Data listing
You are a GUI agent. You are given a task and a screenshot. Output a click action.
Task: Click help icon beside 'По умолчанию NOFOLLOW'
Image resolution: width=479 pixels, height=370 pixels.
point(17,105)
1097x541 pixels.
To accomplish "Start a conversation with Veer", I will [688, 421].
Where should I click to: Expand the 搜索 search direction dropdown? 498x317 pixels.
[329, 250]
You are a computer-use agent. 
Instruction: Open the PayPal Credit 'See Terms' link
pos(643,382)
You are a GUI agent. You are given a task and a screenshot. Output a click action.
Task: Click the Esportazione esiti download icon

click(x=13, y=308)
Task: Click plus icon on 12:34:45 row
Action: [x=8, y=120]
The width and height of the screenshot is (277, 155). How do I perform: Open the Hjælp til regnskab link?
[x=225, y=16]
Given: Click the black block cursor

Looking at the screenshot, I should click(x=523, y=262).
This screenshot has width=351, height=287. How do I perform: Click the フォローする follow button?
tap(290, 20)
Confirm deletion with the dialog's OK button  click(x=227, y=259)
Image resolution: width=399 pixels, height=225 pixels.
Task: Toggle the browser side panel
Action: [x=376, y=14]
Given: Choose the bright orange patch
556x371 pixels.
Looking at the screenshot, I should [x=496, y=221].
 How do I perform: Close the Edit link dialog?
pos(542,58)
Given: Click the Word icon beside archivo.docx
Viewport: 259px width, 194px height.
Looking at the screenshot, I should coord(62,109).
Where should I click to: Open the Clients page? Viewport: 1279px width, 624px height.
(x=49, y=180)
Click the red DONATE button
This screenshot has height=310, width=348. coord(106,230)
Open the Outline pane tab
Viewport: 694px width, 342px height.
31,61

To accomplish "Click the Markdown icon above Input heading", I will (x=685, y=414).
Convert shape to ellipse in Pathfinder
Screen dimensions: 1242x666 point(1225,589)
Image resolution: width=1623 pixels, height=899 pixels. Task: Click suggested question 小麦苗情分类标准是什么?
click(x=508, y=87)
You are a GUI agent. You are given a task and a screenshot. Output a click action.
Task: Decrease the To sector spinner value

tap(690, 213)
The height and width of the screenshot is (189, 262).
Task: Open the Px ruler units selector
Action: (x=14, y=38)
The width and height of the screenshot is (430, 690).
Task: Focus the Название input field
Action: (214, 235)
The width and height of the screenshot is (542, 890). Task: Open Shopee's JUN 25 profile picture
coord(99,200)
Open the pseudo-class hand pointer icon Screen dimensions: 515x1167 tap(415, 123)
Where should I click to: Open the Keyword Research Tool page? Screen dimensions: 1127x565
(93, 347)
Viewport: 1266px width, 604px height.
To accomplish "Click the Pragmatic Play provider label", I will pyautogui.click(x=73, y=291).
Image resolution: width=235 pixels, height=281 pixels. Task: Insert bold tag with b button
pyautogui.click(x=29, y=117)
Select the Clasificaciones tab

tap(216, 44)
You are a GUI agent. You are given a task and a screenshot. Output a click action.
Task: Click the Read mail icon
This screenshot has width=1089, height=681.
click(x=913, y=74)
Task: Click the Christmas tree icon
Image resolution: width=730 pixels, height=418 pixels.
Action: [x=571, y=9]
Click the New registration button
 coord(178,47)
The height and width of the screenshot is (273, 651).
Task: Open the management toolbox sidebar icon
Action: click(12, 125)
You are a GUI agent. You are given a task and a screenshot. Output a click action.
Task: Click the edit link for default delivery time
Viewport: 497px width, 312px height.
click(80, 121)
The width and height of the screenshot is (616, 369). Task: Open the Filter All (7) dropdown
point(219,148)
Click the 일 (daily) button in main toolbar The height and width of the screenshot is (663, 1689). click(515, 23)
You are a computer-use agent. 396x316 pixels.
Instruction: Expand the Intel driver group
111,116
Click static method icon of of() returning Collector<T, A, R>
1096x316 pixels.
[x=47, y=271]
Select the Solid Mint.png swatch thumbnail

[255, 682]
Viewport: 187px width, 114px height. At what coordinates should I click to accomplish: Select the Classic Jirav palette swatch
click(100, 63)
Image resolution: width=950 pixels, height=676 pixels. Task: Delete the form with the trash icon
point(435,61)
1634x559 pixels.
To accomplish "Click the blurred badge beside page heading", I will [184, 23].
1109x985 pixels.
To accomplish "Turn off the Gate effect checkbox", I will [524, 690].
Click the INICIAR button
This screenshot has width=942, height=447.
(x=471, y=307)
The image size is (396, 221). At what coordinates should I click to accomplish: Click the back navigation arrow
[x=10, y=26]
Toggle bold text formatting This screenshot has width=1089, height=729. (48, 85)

• **Problem requirements**
Retype the lines in the records above, from the line with "The width and height of the screenshot is (277, 155)." up to and including the line with "Looking at the screenshot, I should coord(62,109).".

• **The solution**
The width and height of the screenshot is (277, 155). How do I perform: Open the Hjælp til regnskab link?
[x=225, y=16]
Given: Click the black block cursor

Looking at the screenshot, I should click(x=523, y=262).
This screenshot has width=351, height=287. How do I perform: Click the フォローする follow button?
tap(290, 20)
Confirm deletion with the dialog's OK button  click(x=227, y=259)
Image resolution: width=399 pixels, height=225 pixels.
Task: Toggle the browser side panel
Action: [x=376, y=14]
Given: Choose the bright orange patch
556x371 pixels.
Looking at the screenshot, I should [x=496, y=221].
 How do I perform: Close the Edit link dialog?
pos(542,58)
Given: Click the Word icon beside archivo.docx
Viewport: 259px width, 194px height.
Looking at the screenshot, I should coord(62,109).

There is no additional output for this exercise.